How behavioral analytics service calculates risk scores

A risk score is an indication of how likely an entity is involved in an actual threat. For example, an entity with a risk score of 65 is more likely to be involved in a threat than an entity with a risk score of 35. Behavioral analytics service uses anomalies along with notable events and risk-based alerting (RBA) events from Splunk Enterprise Security (ES) in Splunk Cloud Platform to generate risk scores for any entity.

Why entity risk scores are normalized in behavioral analytics service

Risk scores are normalized so that they are not empirical scores, but more like a percentile ranking. The entity with the highest risk score has a score of 100. Other entities have a risk score that is a percentage based on the highest risk score. For example, an analyst can't easily or quickly judge an entity with a risk score of 90 unless that entity is compared with other entities and their risk scores. However, a normalized risk score of 90 out of 100 has immediate context and should be investigated immediately.

Normalizing risk scores is also important because each organization has different risk profiles due to varying data sources and detections.

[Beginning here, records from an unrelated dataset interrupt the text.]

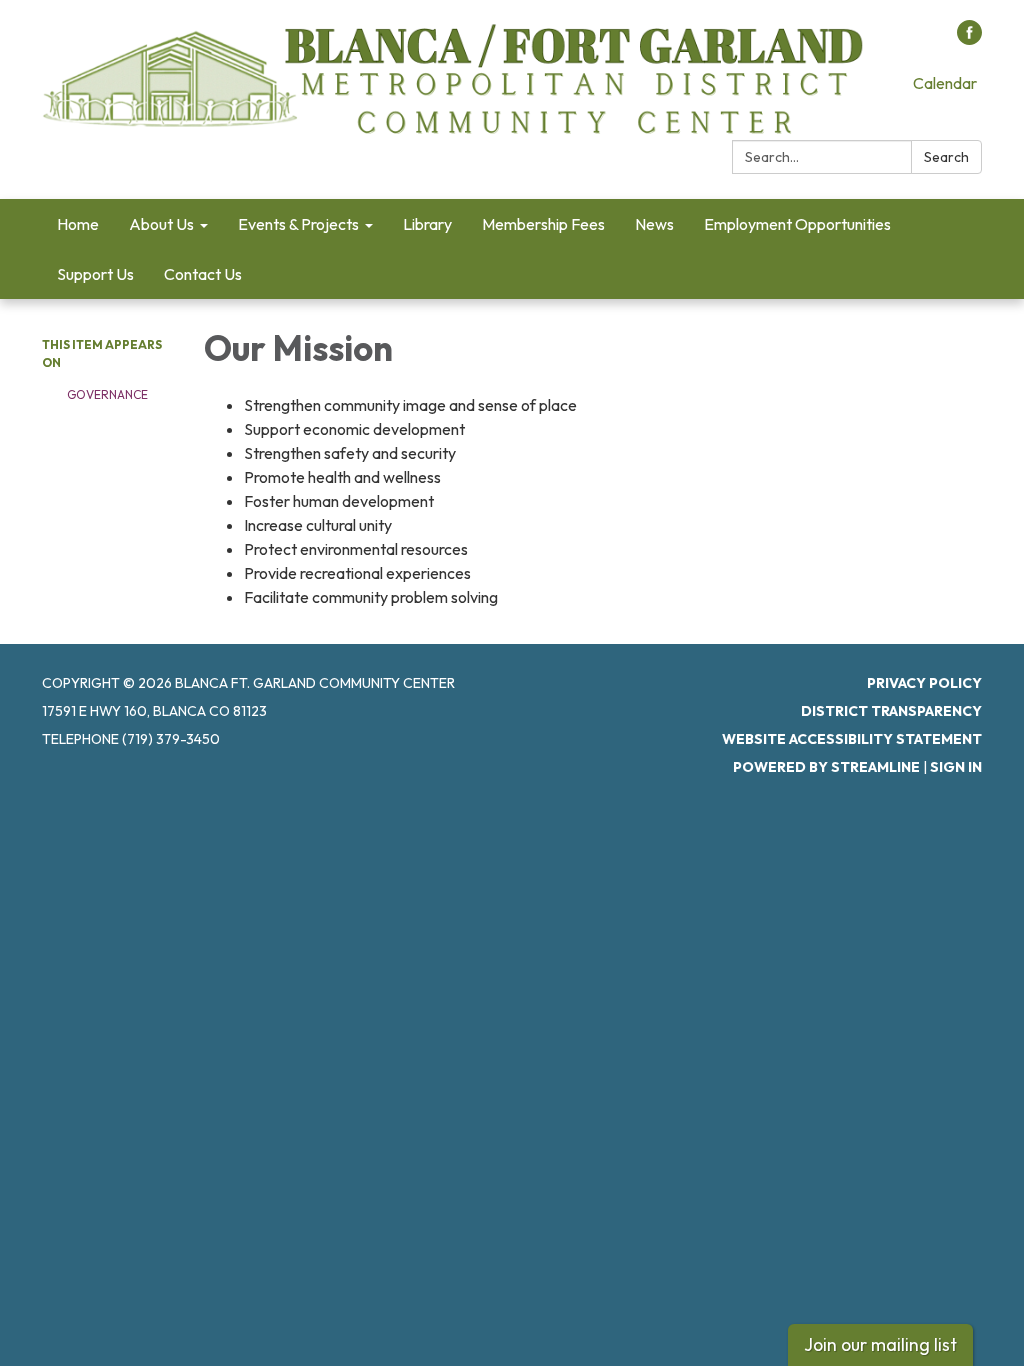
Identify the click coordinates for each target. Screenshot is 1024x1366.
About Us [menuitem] (161, 224)
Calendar (945, 83)
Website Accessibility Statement (852, 739)
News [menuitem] (654, 224)
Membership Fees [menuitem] (543, 224)
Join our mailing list (880, 1344)
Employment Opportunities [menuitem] (797, 224)
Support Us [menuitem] (95, 274)
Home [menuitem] (78, 224)
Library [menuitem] (427, 224)
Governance (107, 394)
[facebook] (969, 39)
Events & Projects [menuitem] (298, 224)
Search (946, 157)
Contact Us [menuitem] (203, 274)
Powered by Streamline (826, 767)
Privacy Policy (924, 683)
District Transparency (891, 711)
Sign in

A risk score of 90 in one organization may mean something different than the same score in a different organization.

Consider the following example, where without normalization, entity risk scores can continually increase:

At 8:00 AM, an executive's laptop receives an entity score of 80.
At 10:00 AM, many more anomalies are in the system, so a different employee's laptop is given an entity score of 240.
As the number of anomalies continues to increase, the entity scores also increase, to the point where the executive's laptop risk score of 80 is no longer considered important.

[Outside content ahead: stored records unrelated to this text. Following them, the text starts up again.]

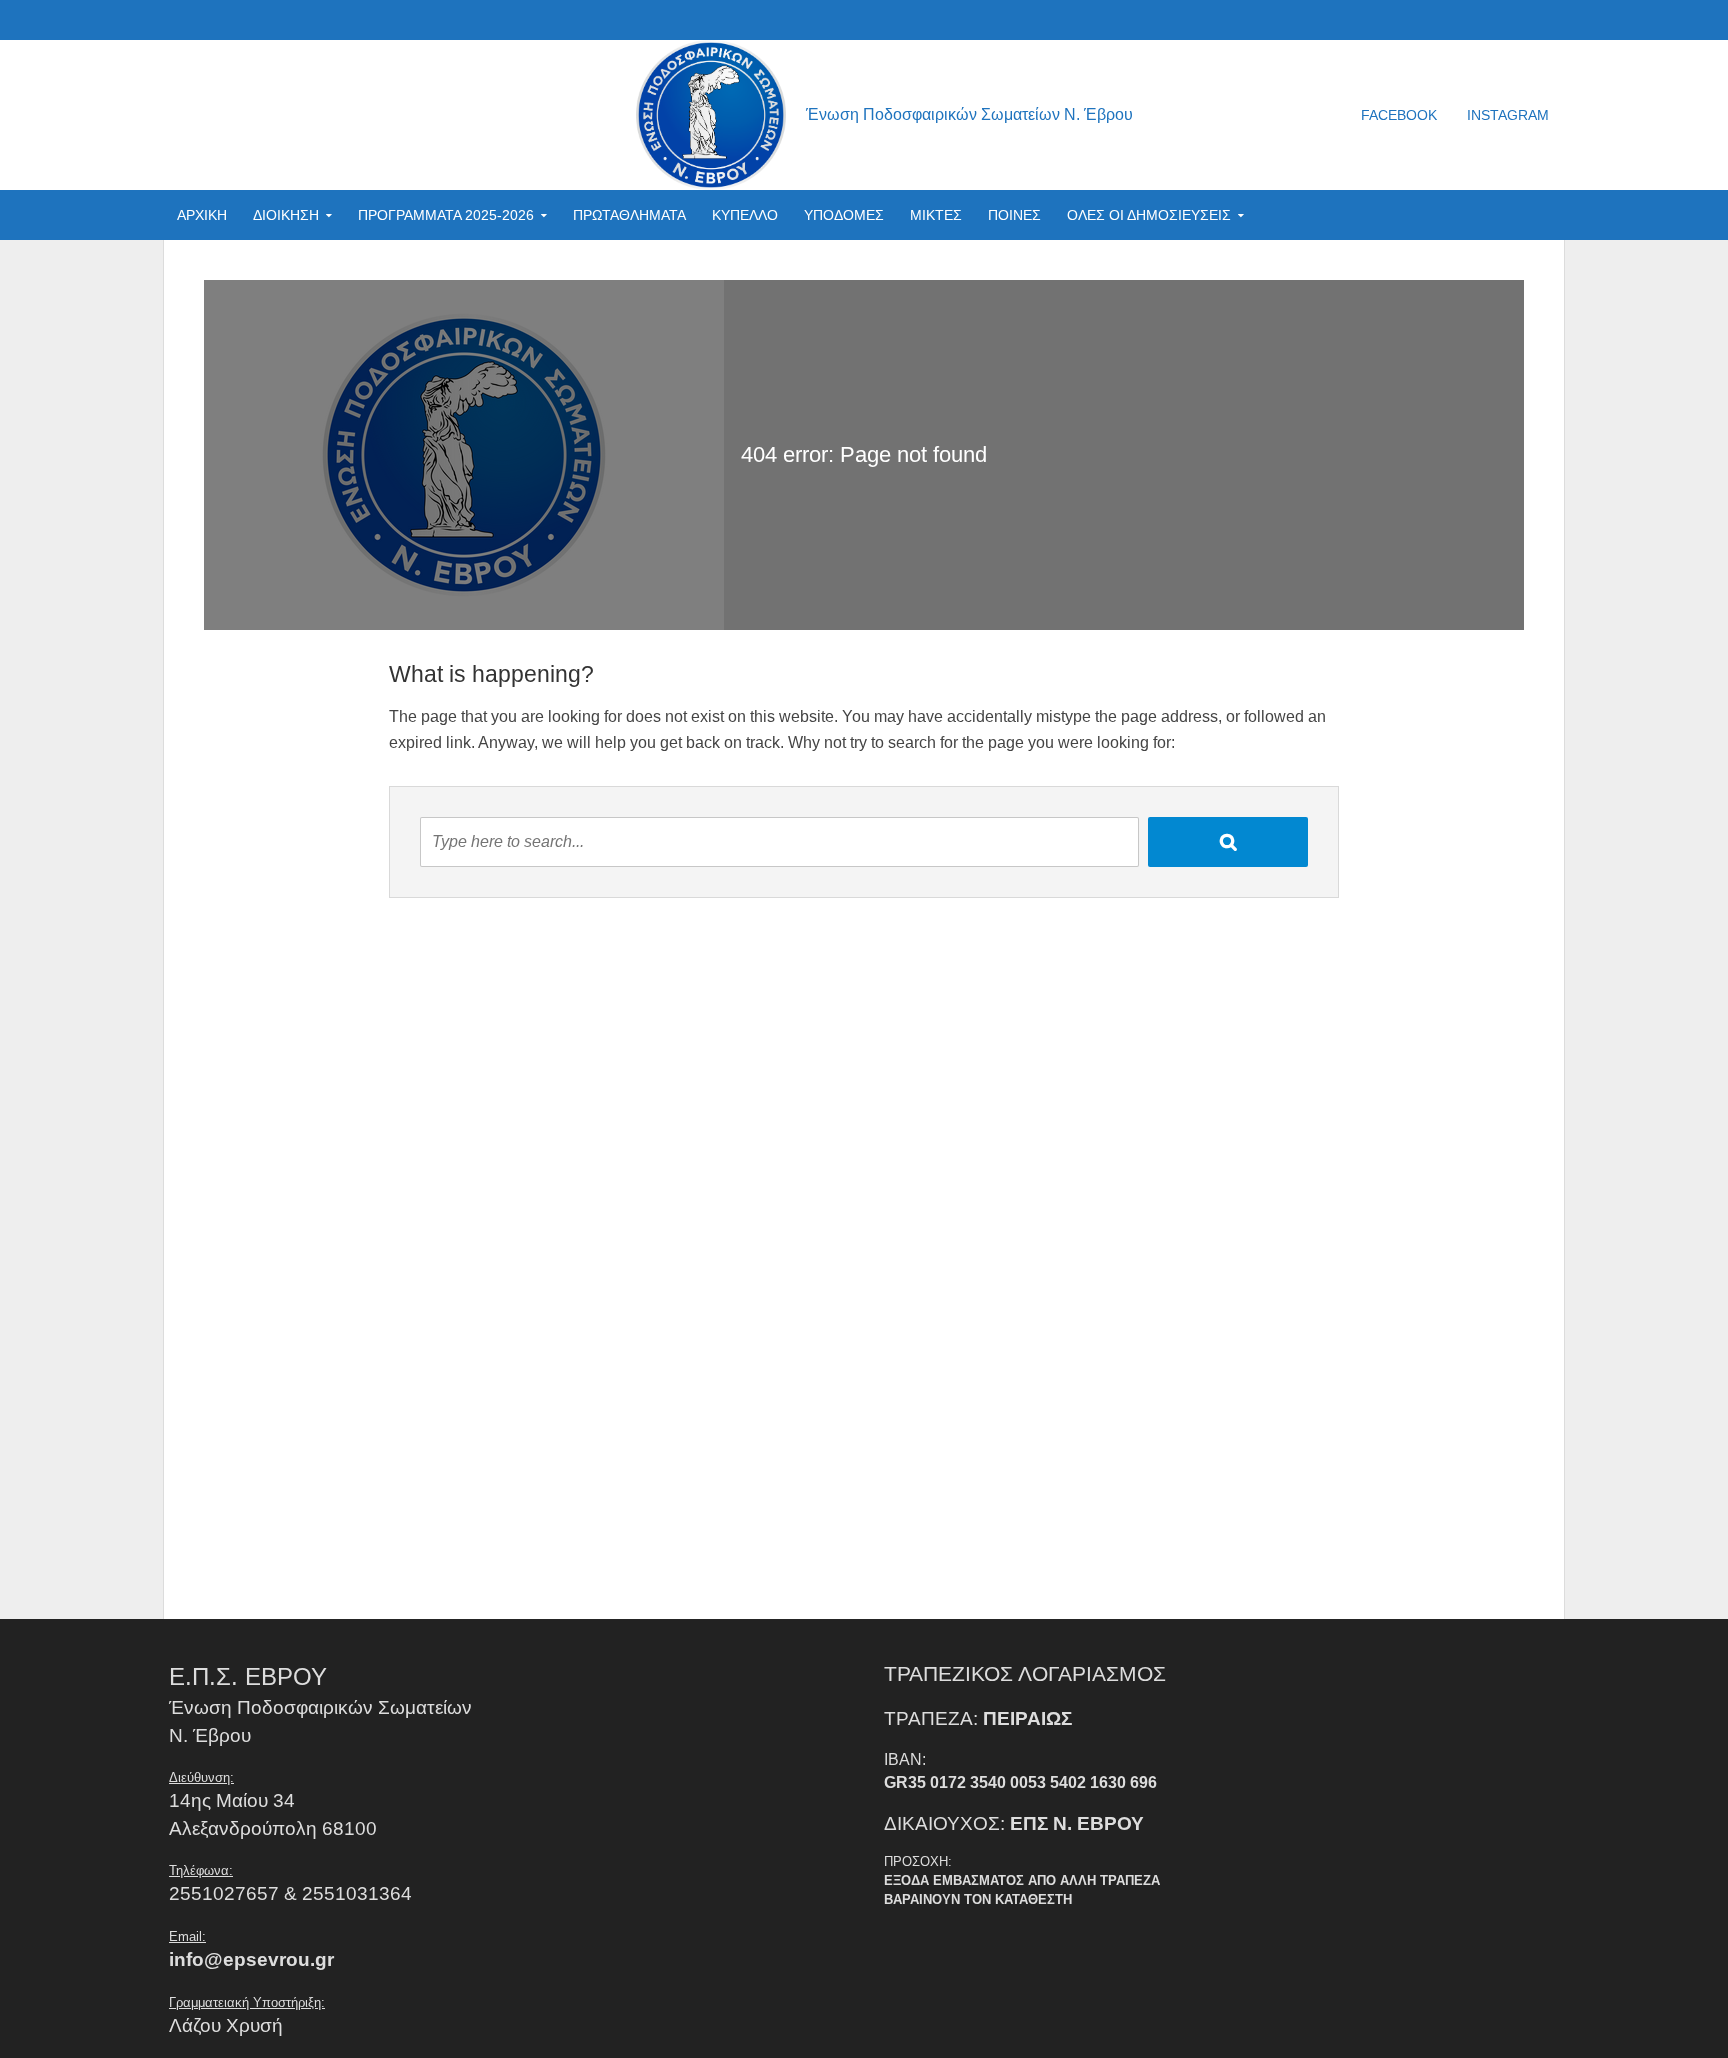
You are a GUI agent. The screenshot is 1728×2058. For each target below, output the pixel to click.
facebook (1399, 115)
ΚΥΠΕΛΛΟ (745, 215)
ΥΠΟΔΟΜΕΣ (844, 215)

In such a scenario, given that the executive's laptop is a high-value target and therefore a higher risk compared to the other laptops in the organization, the risk score needs to reflect the same. Normalizing risk scores causes risk scores in your system to be relatable among all entities in your system so that there is a connection between the entity's risk score and how risky the entity actually is.

Entity risk scores can be viewed in either 24-hour or 7-day compute windows.

How behavioral analytics service normalizes risk scores

Behavioral analytics service uses a probabilistic method based on quantiles to calculate and normalize risk scores.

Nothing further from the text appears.